What were you listening to this week last year? What about three years ago?

If you're like most people, you have no idea. Those songs are gone — not from Spotify's servers, but from your memory. The playlists you obsessed over in 2022 sit forgotten while your current favourites dominate your queue.

Spotify gives you short-term recaps and recommendations, but it's surprisingly hard to revisit the music that defined earlier chapters of your life. You can remember an era, but not the exact tracks that were on repeat.

In this tutorial, you'll build a tool that fixes that. You'll authenticate with Spotify using OAuth 2.0, fetch your personal listening data, and create playlists programmatically — all in Python.

By the end, you'll have:

  • A working OAuth 2.0 integration with Spotify
  • A script that creates a real playlist in your Spotify account (in about 30 lines of code)
  • An understanding of Spotify's time ranges and track objects
  • The foundation for a "Forgotten Gems" feature that rediscovers songs you loved but stopped listening to

Prerequisites: Basic Python knowledge (variables, functions, lists), and a Spotify account. One important note: since February 2026, registering a Spotify developer app requires the account that owns it to hold an active Spotify Premium subscription, so a free account is no longer enough to follow this tutorial.


Step 1: Get Spotify Developer Credentials

Every application that uses Spotify's API needs credentials: a Client ID and Client Secret. These identify your application to Spotify and enable OAuth authentication.

1. Go to the Spotify Developer Dashboard

Visit https://developer.spotify.com/dashboard and log in with the Spotify account that will own the app.

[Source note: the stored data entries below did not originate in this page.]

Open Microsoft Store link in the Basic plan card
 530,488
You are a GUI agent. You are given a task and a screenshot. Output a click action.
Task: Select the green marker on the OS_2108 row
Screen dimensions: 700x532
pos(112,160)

Spotify's developer rules tightened in 2026. A development-mode app now requires its owner to hold an active Spotify Premium subscription, can grant access to at most five test users, and is limited to one app per developer account. That is plenty for a personal project like this one; reaching a wider audience means applying for extended quota, which Spotify now reserves for registered businesses. Check the dashboard for the current terms.

2. Create an App

Click "Create app" and fill in the form:

  • App name: "Music Time Machine" (or whatever you prefer)
  • App description: "Personal music analytics and playlist generator"
  • Redirect URI: http://127.0.0.1:8888/callback (exactly this — use the loopback IP 127.0.0.1, not localhost, which Spotify no longer accepts)
  • APIs used: Check "Web API"

3. Copy Your Credentials

After creating the app, click "Settings." You'll see your Client ID displayed. Click "View client secret" to reveal your Client Secret. Copy both — you'll need them in a moment.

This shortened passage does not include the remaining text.